▸ WORK INSTRUCTIONS
Each entry below must be repeated exactly. Leave the pictures out of it.
ENTRIES SHOWN START
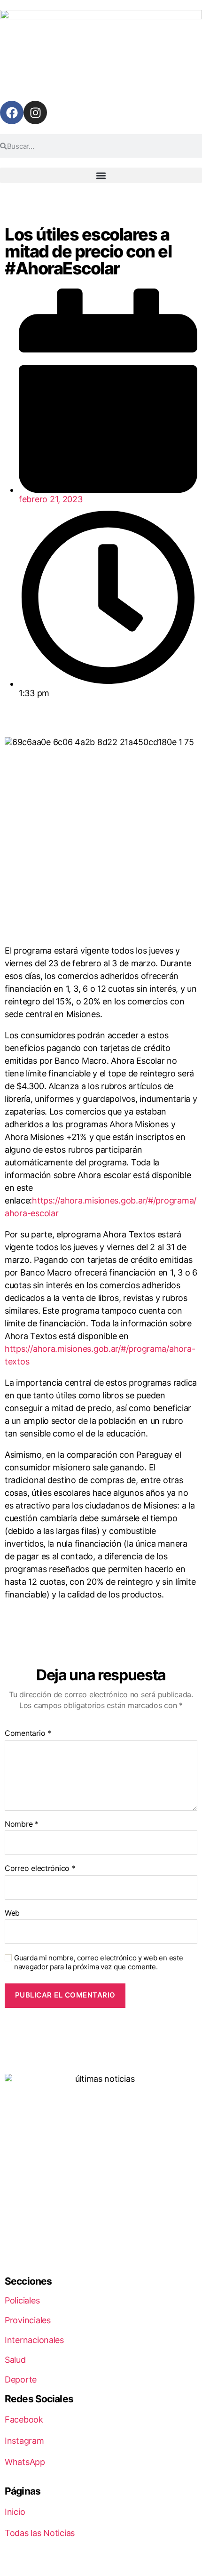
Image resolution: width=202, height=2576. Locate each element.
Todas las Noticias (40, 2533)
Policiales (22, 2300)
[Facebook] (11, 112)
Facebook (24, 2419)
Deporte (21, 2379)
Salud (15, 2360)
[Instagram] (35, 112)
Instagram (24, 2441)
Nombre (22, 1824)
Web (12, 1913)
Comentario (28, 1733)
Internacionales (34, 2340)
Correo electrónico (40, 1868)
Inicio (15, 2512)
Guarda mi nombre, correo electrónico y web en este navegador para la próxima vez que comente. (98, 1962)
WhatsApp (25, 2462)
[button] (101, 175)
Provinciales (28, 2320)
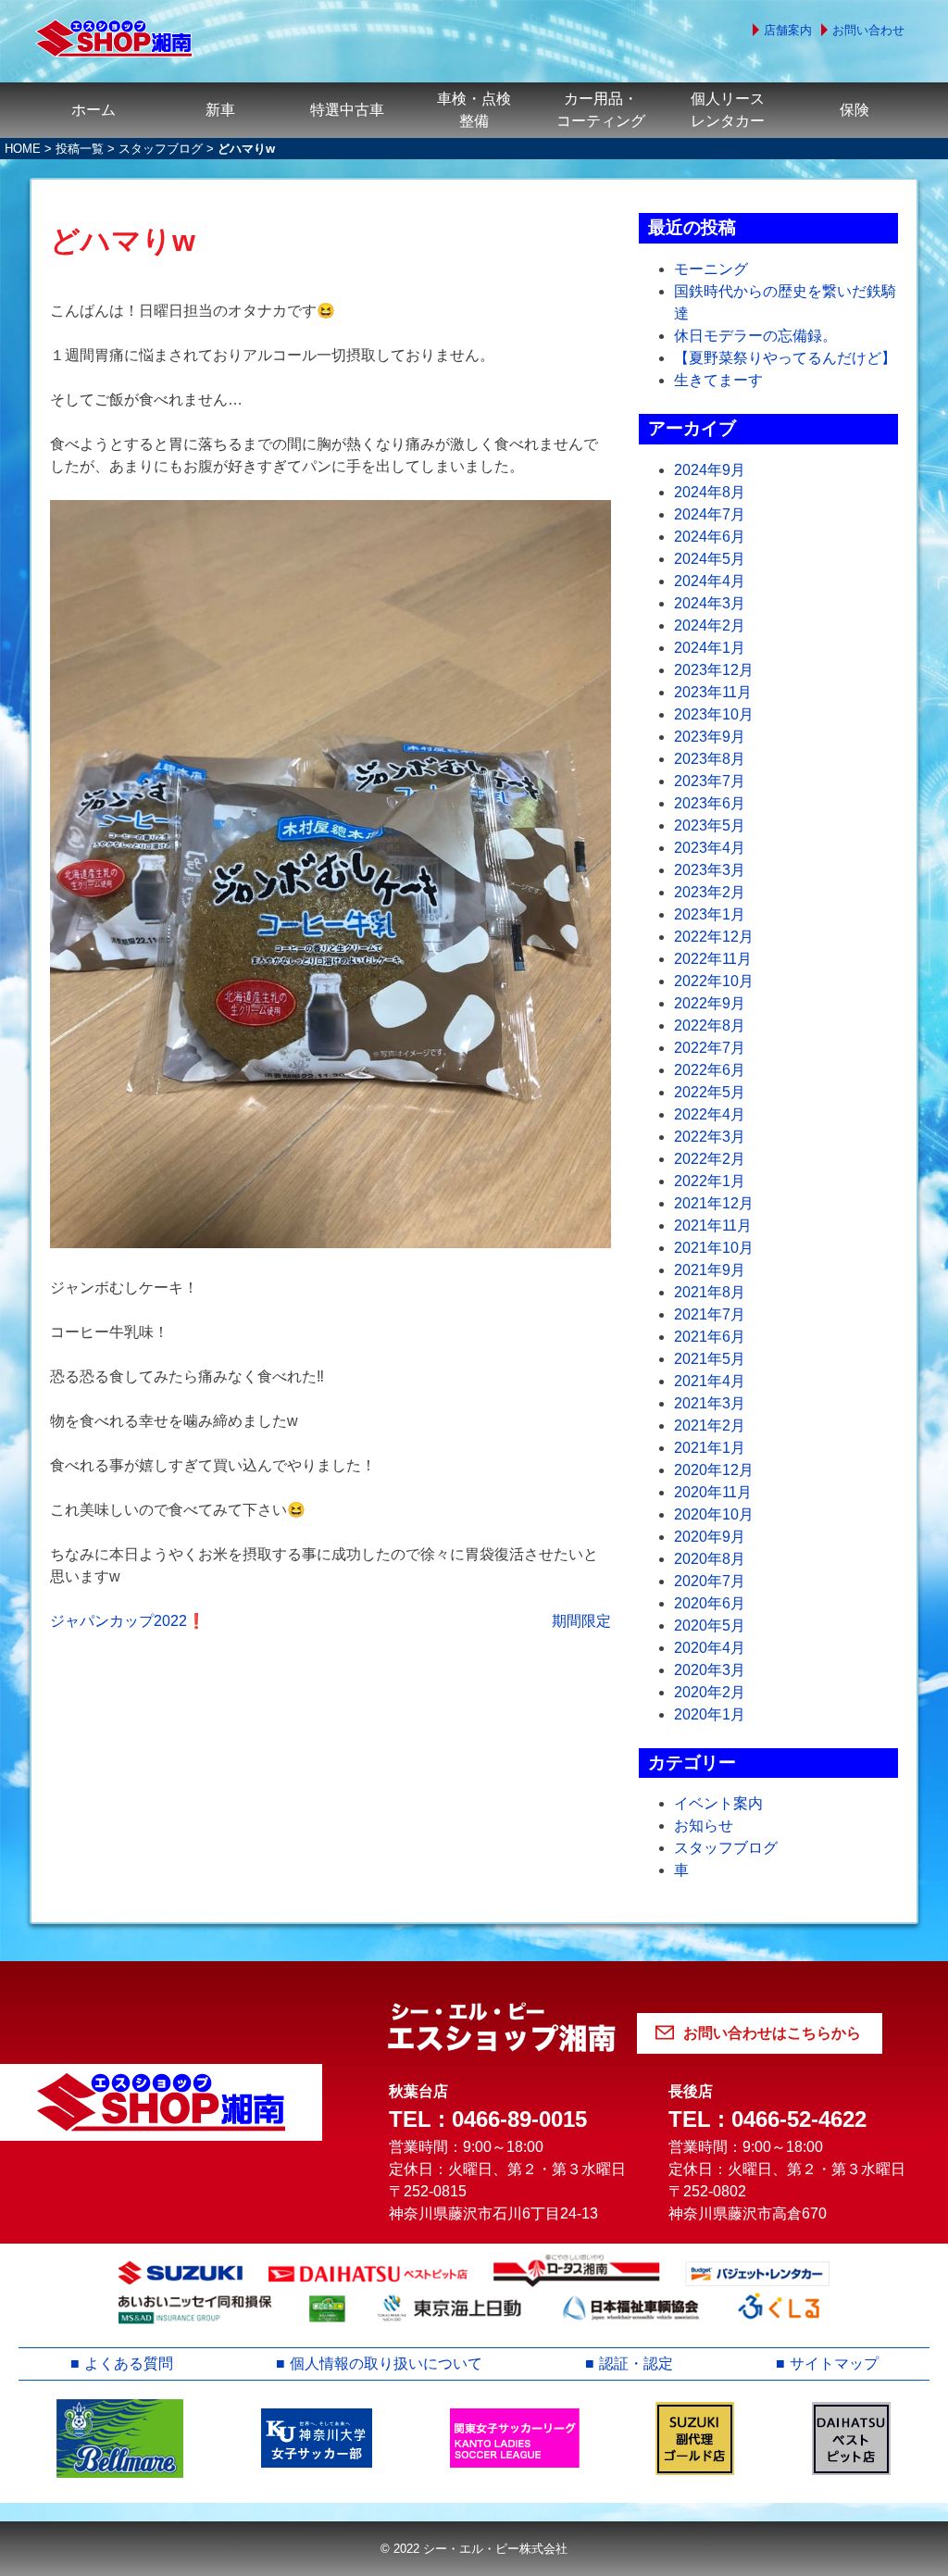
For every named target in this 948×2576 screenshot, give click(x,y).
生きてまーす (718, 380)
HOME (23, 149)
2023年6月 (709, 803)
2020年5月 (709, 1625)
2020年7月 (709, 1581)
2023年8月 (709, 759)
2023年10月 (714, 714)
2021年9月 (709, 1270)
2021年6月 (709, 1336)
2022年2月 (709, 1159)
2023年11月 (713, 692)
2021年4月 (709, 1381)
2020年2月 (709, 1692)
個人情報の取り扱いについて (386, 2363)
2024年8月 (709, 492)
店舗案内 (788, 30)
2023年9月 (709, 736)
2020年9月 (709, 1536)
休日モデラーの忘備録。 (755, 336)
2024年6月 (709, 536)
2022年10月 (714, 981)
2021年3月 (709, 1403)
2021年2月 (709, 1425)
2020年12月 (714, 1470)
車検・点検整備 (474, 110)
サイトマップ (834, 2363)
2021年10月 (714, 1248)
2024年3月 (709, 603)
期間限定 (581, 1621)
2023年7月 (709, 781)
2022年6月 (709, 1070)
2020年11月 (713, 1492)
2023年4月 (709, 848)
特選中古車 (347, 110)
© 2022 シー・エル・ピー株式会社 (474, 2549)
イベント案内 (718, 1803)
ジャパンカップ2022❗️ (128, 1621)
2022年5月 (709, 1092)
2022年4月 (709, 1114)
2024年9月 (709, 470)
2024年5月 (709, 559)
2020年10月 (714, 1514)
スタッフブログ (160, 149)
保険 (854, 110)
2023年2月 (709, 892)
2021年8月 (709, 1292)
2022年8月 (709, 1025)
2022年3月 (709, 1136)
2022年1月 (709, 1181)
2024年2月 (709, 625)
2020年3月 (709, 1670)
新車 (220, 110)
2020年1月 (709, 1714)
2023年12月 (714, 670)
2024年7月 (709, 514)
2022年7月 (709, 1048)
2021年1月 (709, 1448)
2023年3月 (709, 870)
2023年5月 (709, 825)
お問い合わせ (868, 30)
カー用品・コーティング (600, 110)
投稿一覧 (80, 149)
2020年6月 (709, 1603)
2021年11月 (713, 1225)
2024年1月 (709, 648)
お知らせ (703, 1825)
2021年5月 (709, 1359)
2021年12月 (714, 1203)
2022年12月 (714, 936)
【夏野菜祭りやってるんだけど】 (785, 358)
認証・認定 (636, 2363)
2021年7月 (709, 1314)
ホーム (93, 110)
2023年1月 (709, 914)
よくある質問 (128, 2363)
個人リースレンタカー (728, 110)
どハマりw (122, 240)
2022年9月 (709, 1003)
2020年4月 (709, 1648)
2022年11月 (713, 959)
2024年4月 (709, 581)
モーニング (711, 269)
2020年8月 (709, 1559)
ENTRIES SHOWN END
▸ RESULT FOR THIS EXERCISE
Image resolution: width=202, height=2576. Locate each element.
Todas las Noticias (40, 2533)
Policiales (22, 2300)
[Facebook] (11, 112)
Facebook (24, 2419)
Deporte (21, 2379)
Salud (15, 2360)
[Instagram] (35, 112)
Instagram (24, 2441)
Nombre (22, 1824)
Web (12, 1913)
Comentario (28, 1733)
Internacionales (34, 2340)
Correo electrónico (40, 1868)
Inicio (15, 2512)
Guarda mi nombre, correo electrónico y web en este navegador para la próxima vez que comente. (98, 1962)
WhatsApp (25, 2462)
[button] (101, 175)
Provinciales (28, 2320)
For every named target in this 948×2576 screenshot, give click(x,y).
生きてまーす (718, 380)
HOME (23, 149)
2023年6月 (709, 803)
2020年5月 (709, 1625)
2020年7月 (709, 1581)
2023年8月 (709, 759)
2023年10月 (714, 714)
2021年9月 (709, 1270)
2021年6月 (709, 1336)
2022年2月 (709, 1159)
2023年11月 (713, 692)
2021年4月 (709, 1381)
2020年2月 (709, 1692)
個人情報の取り扱いについて (386, 2363)
2024年8月 (709, 492)
店舗案内 (788, 30)
2023年9月 (709, 736)
2020年9月 (709, 1536)
休日モデラーの忘備録。 (755, 336)
2024年6月 (709, 536)
2022年10月 (714, 981)
2021年3月 (709, 1403)
2021年2月 (709, 1425)
2020年12月 (714, 1470)
車検・点検整備 (474, 110)
サイトマップ (834, 2363)
2021年10月 (714, 1248)
2024年3月 (709, 603)
期間限定 (581, 1621)
2023年7月 (709, 781)
2022年6月 (709, 1070)
2020年11月 (713, 1492)
2023年4月 (709, 848)
特選中古車 (347, 110)
© 2022 シー・エル・ピー株式会社 (474, 2549)
イベント案内 (718, 1803)
ジャパンカップ2022❗️ (128, 1621)
2022年5月 (709, 1092)
2022年4月 (709, 1114)
2024年9月 (709, 470)
2024年5月 (709, 559)
2020年10月 (714, 1514)
スタッフブログ (160, 149)
保険 (854, 110)
2023年2月 (709, 892)
2021年8月 (709, 1292)
2022年8月 (709, 1025)
2022年3月 (709, 1136)
2022年1月 (709, 1181)
2024年2月 (709, 625)
2020年3月 (709, 1670)
新車 (220, 110)
2020年1月 (709, 1714)
2023年12月 (714, 670)
2024年7月 (709, 514)
2022年7月 (709, 1048)
2021年1月 (709, 1448)
2023年3月 (709, 870)
2023年5月 (709, 825)
お問い合わせ (868, 30)
カー用品・コーティング (600, 110)
投稿一覧 (80, 149)
2020年6月 (709, 1603)
2021年11月 (713, 1225)
2024年1月 (709, 648)
お知らせ (703, 1825)
2021年5月 (709, 1359)
2021年12月 (714, 1203)
2022年12月 (714, 936)
【夏野菜祭りやってるんだけど】 (785, 358)
認証・認定 (636, 2363)
2021年7月 (709, 1314)
ホーム (93, 110)
2023年1月 (709, 914)
よくある質問 (128, 2363)
個人リースレンタカー (728, 110)
どハマりw (122, 240)
2022年9月 (709, 1003)
2020年4月 (709, 1648)
2022年11月 (713, 959)
2024年4月 (709, 581)
モーニング (711, 269)
2020年8月 (709, 1559)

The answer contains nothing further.